The way they tossed an airy motif from one player to another in the closing Allegro was like listening to a rivulet cascade down nine instruments one-at-a-time, all the way from the top violin to the bottom cello, and then suddenly it was grounded by a saucy, grumbling continuo joined by the cellos. It was a joy to see how much fun they were having while playing #3; wry grins would suddenly appear on one face or another as everything was clicking and they hurtled along full-throttle.
Following the break was #6, the final work in the set which is scored for treble instruments; the highest notes we heard came from Huggett on the viola. She was joined by one more viola, cello, two violas da gamba, and continuo. Bach wrote a lot of good music for the viola, an instrument that he was especially fond of playing, and this was a treat for me as I have not heard Huggett play viola before. The abundance of low strings lent this piece a rich, dark timbre, and it was a marked departure from the other works of the evening. The violas were the featured melodic instrument in #6, and the Adagio ma non tanto of the second movement heard the pick-pock of this pair over a measured sawing in the violas da gamba. The final movement closed with a quick cat-and-mouse theme wherein each viola scurried incessantly after the other.

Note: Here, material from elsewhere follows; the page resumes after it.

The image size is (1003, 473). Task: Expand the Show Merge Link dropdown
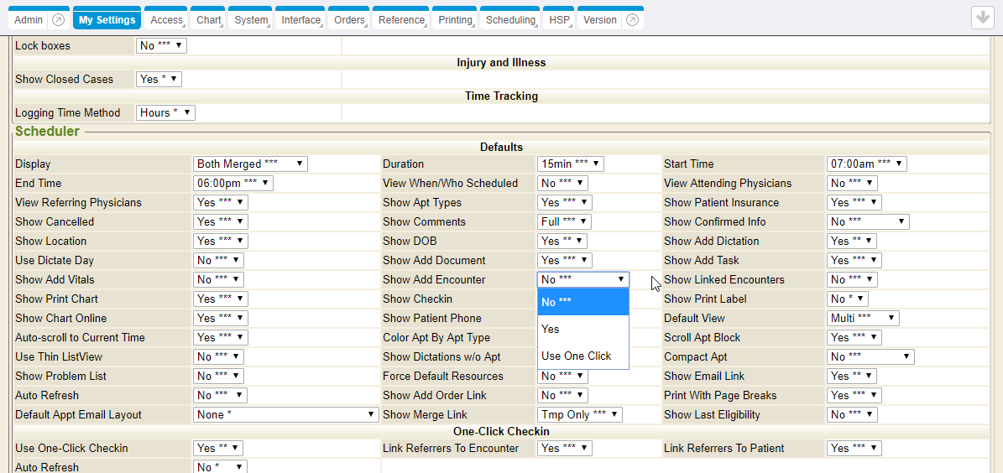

The switch to the Telemann Overture-Suite in F Major saw a return of the grande ensemble from the Brandenburg #1. The work consisted of a set of French dances bracketed between an overture and a closing fanfare. The exuberant hunting call from the horns that opened the overture sounded almost like a coronation march, and seeing this large group sway to and fro reminded me of a scene from the film Tous les Matins du Monde, where Marin Marais stands before the magnificent Vingt-Quatre Violons du Roi, a group of the French King’s proud instrumentalists stewing in the rich juices of their own fecund musicianship. Stylistic, dotted French rhythms abounded in the Telemann, and the whole enterprise smacked of the stateliness and royalty that would have been associated with this size of ensemble in Telemann’s day. A lightning-quick Badinerie that couldn’t have lasted more than 45 seconds was preceded by a spritely Menuet that gave us yet another trio of bassoon and oboes. I loved the title of the seventh movement: Rejouissance, or ‘Rejoicing.’ For me, that word aptly summed up the entire evening.
The PBO gave us yet another remarkable concert Saturday night, and I left the venue thinking that I would dearly love to have a recording of their interpretation of Brandenburg #1. Perhaps we’ll get lucky and they will release a CD of their version of this epic set, the way they’ve recently done with Vivaldi’s Four Seasons.